§ EXERCISE: Beginning with the line that contains "This screenshot has height=687, width=1099.", reproduce every line through the end of the records below exactly, and leave the pictures out.

§ RAW DATA:
Start of Block
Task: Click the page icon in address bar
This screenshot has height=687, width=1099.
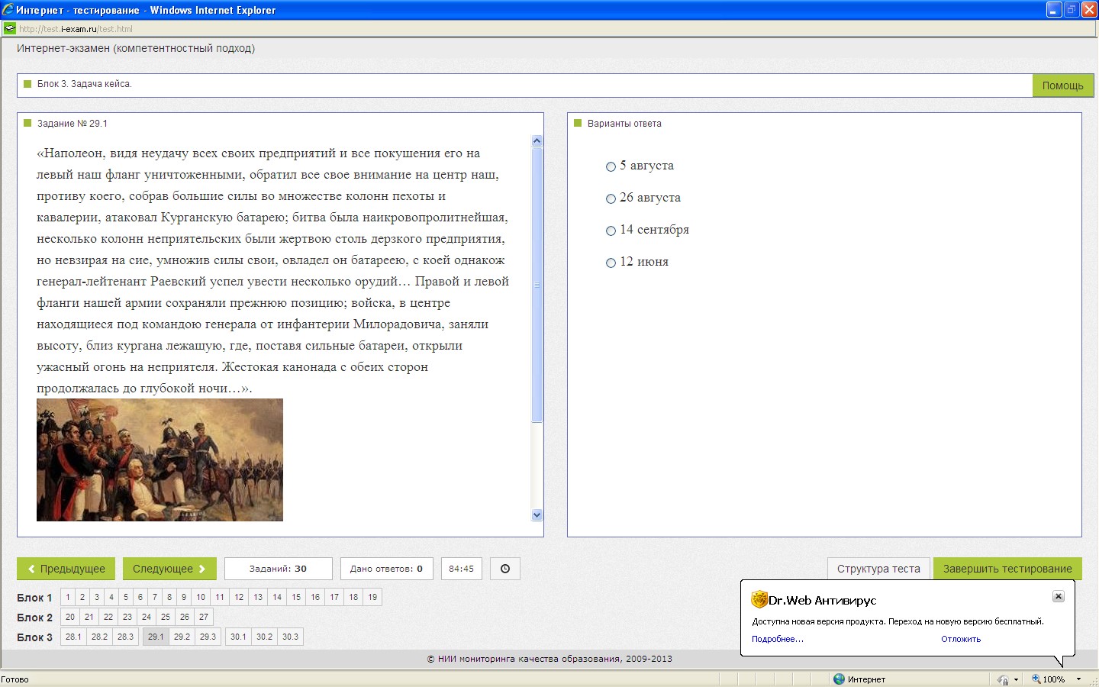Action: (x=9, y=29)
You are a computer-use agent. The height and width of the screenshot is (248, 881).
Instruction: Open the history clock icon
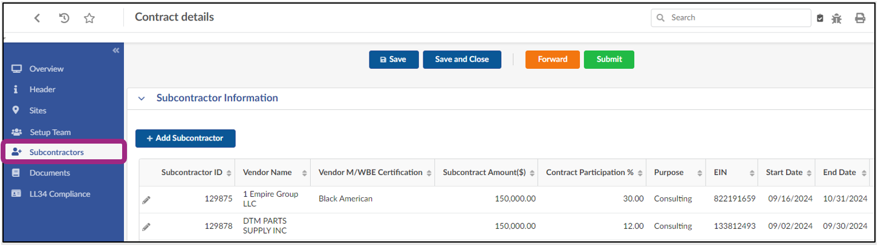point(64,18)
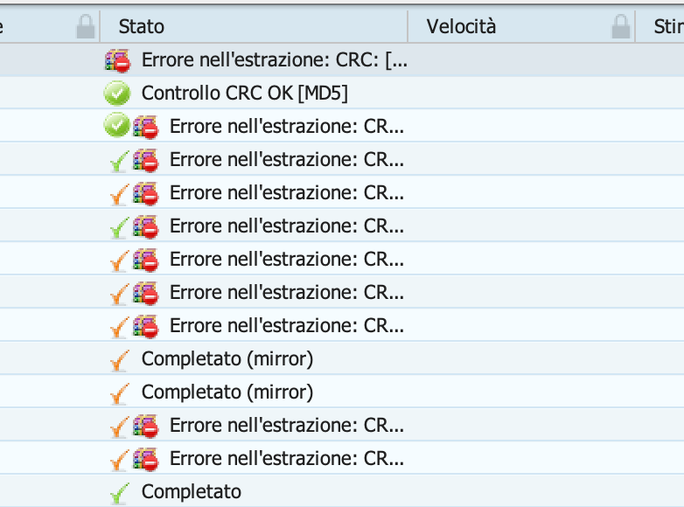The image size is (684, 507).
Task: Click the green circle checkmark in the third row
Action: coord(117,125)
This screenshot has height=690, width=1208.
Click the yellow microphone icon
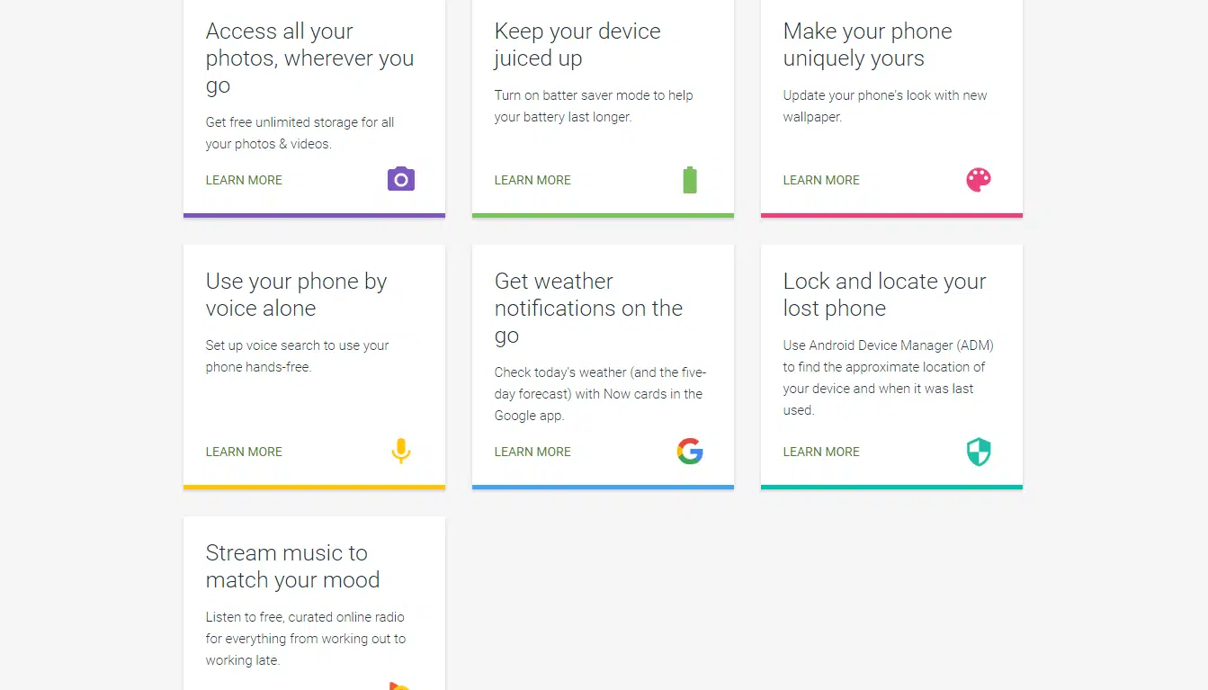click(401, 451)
End of Block
§ RESULT FOR THIS EXERCISE:
This screenshot has height=687, width=1099.
Action: (x=9, y=29)
You are a computer-use agent. The height and width of the screenshot is (248, 881).
Instruction: Open the history clock icon
point(64,18)
The image size is (684, 507).
Task: Click the green circle checkmark in the third row
Action: coord(117,125)
This screenshot has height=690, width=1208.
Click the yellow microphone icon
click(401, 451)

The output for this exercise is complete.